WHAT TO DO
Collect every line of the items below that contains the word "blue".

RECORDS FOR PROCESSING

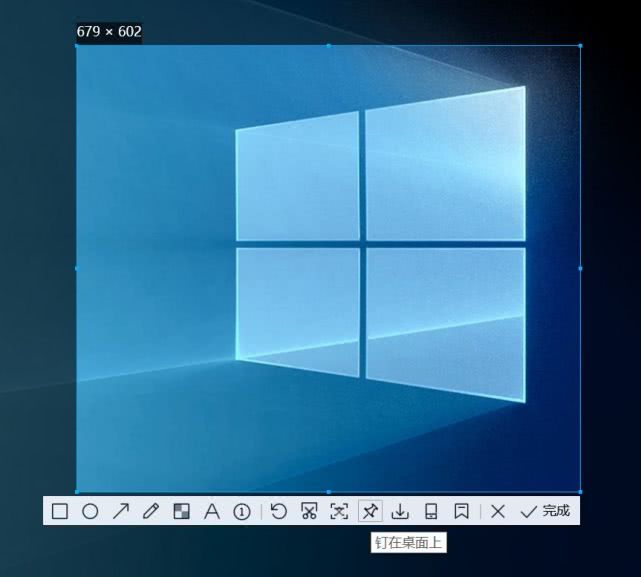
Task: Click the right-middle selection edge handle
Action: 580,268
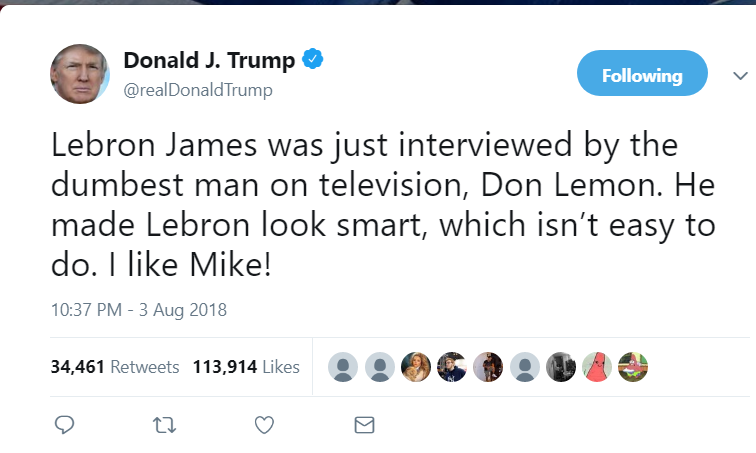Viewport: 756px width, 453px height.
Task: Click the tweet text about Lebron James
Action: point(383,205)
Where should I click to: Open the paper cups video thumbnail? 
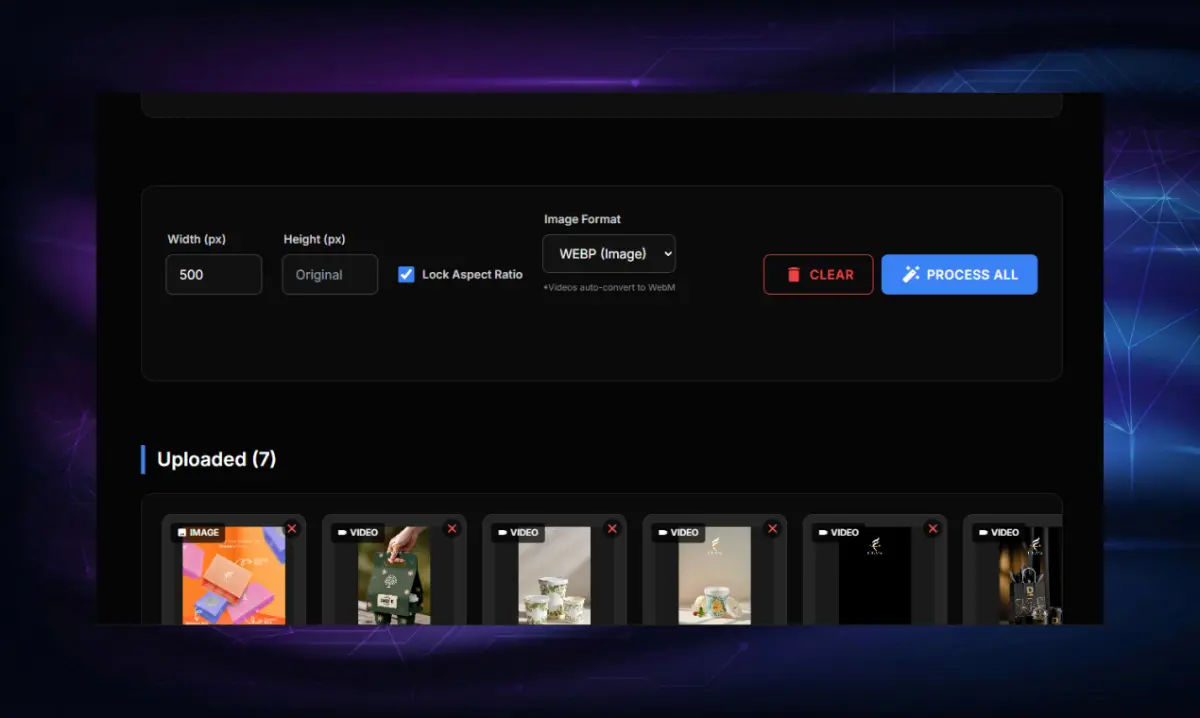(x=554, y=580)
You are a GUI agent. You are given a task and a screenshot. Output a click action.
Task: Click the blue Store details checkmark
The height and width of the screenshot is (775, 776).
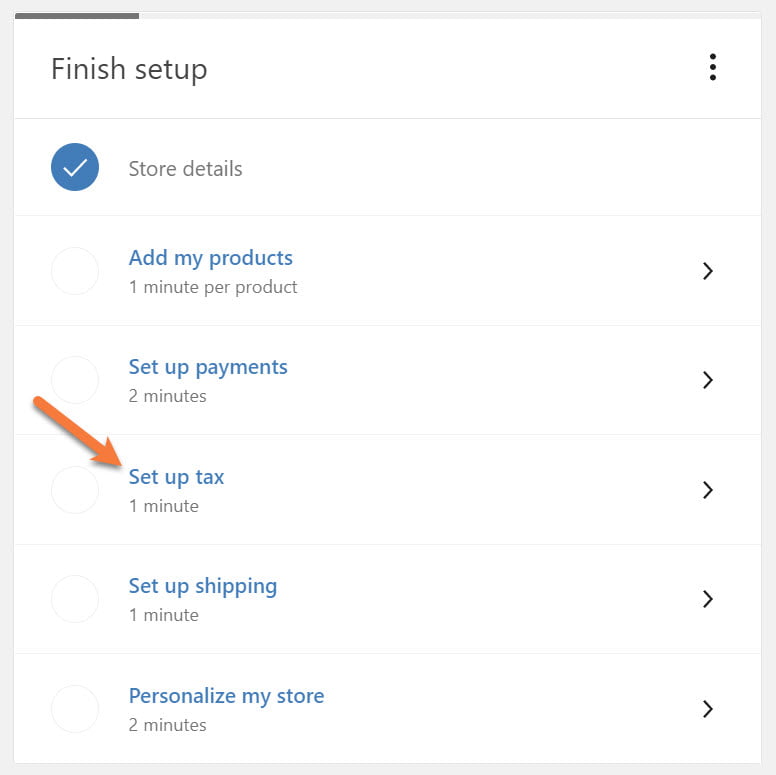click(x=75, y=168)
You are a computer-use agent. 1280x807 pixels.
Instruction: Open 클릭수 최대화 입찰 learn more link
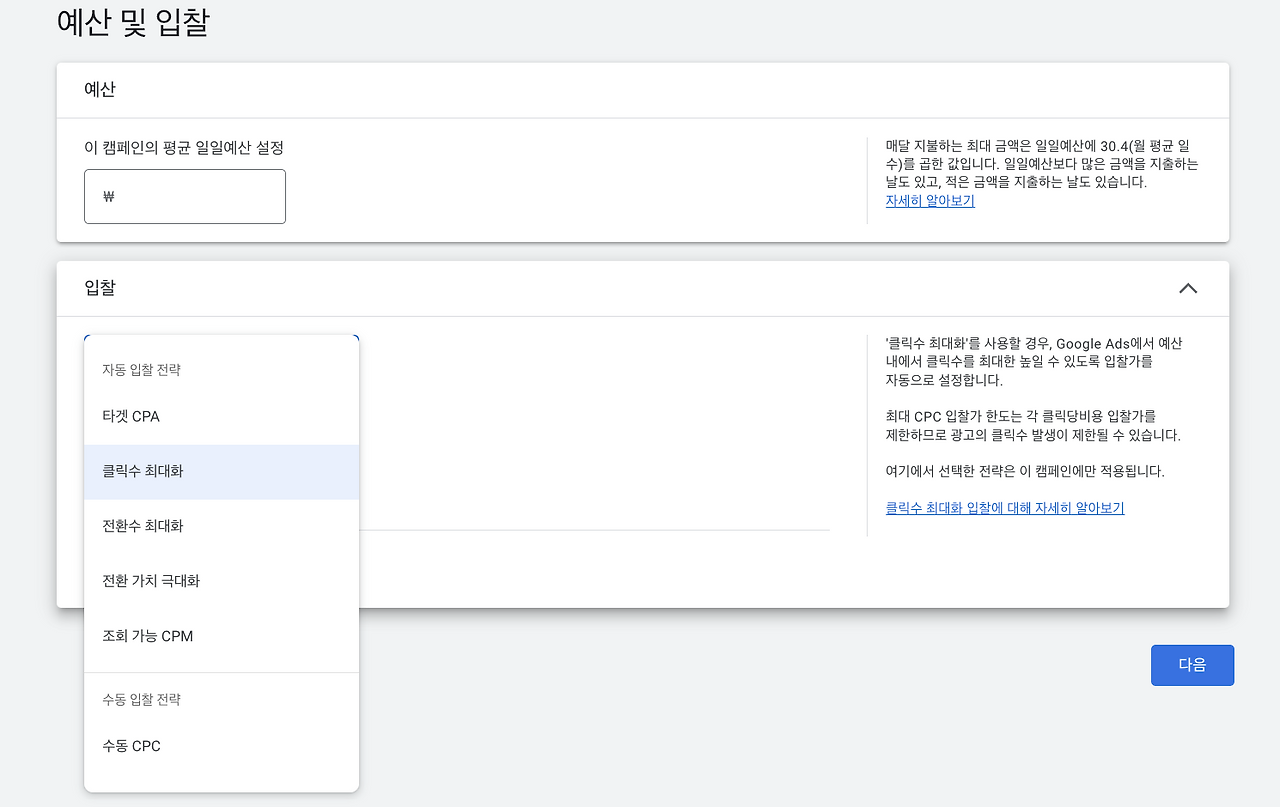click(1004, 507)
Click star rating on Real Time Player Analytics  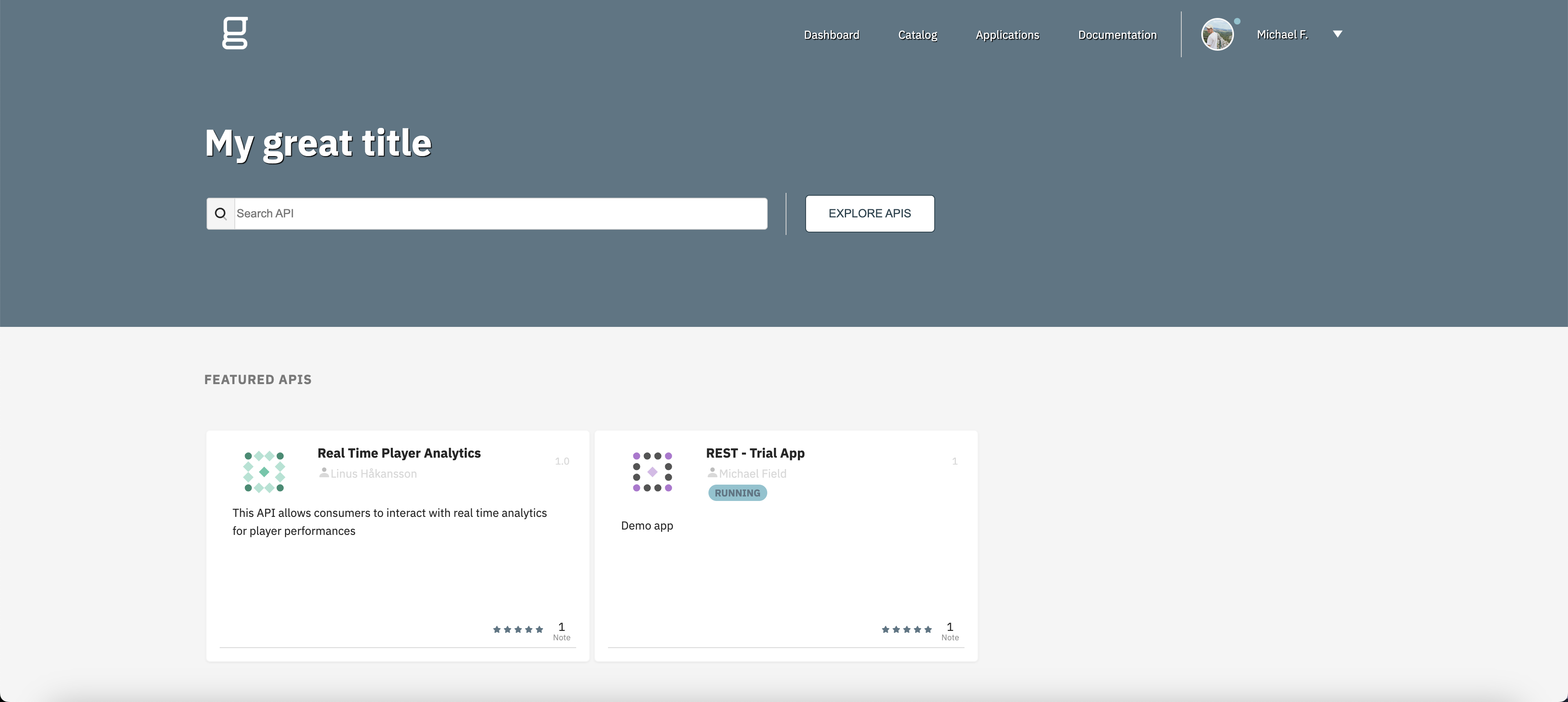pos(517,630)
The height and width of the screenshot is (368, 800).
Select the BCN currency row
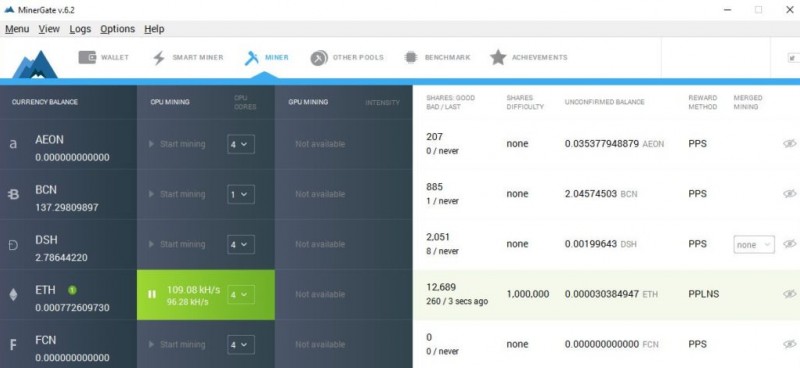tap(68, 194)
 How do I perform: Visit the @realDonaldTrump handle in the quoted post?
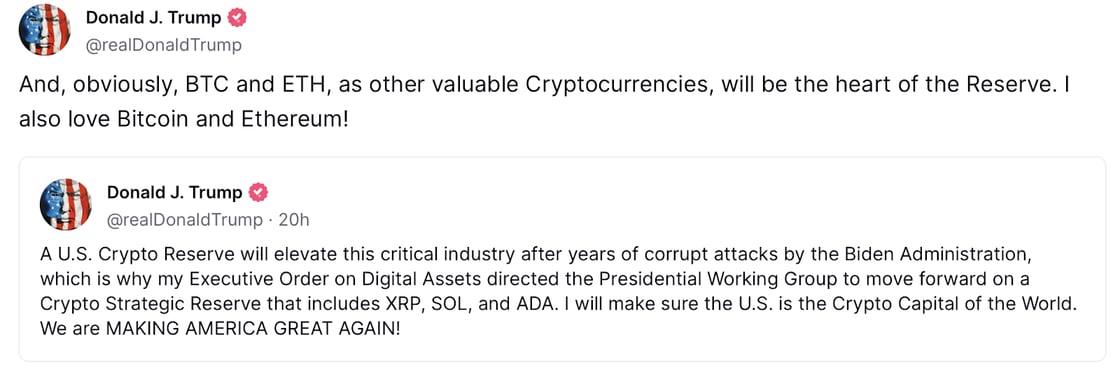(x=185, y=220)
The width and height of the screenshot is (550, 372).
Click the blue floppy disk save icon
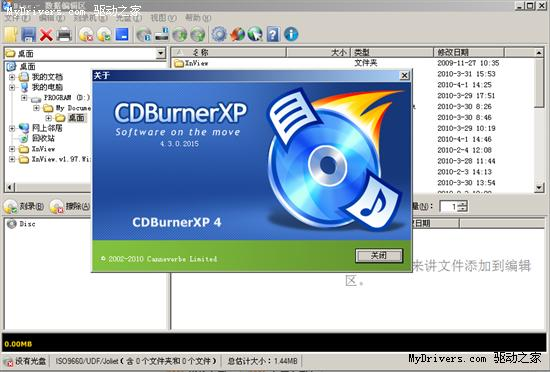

ANSWER TO THE PROBLEM
Task: Click the blue Store details checkmark
Click the blue floppy disk save icon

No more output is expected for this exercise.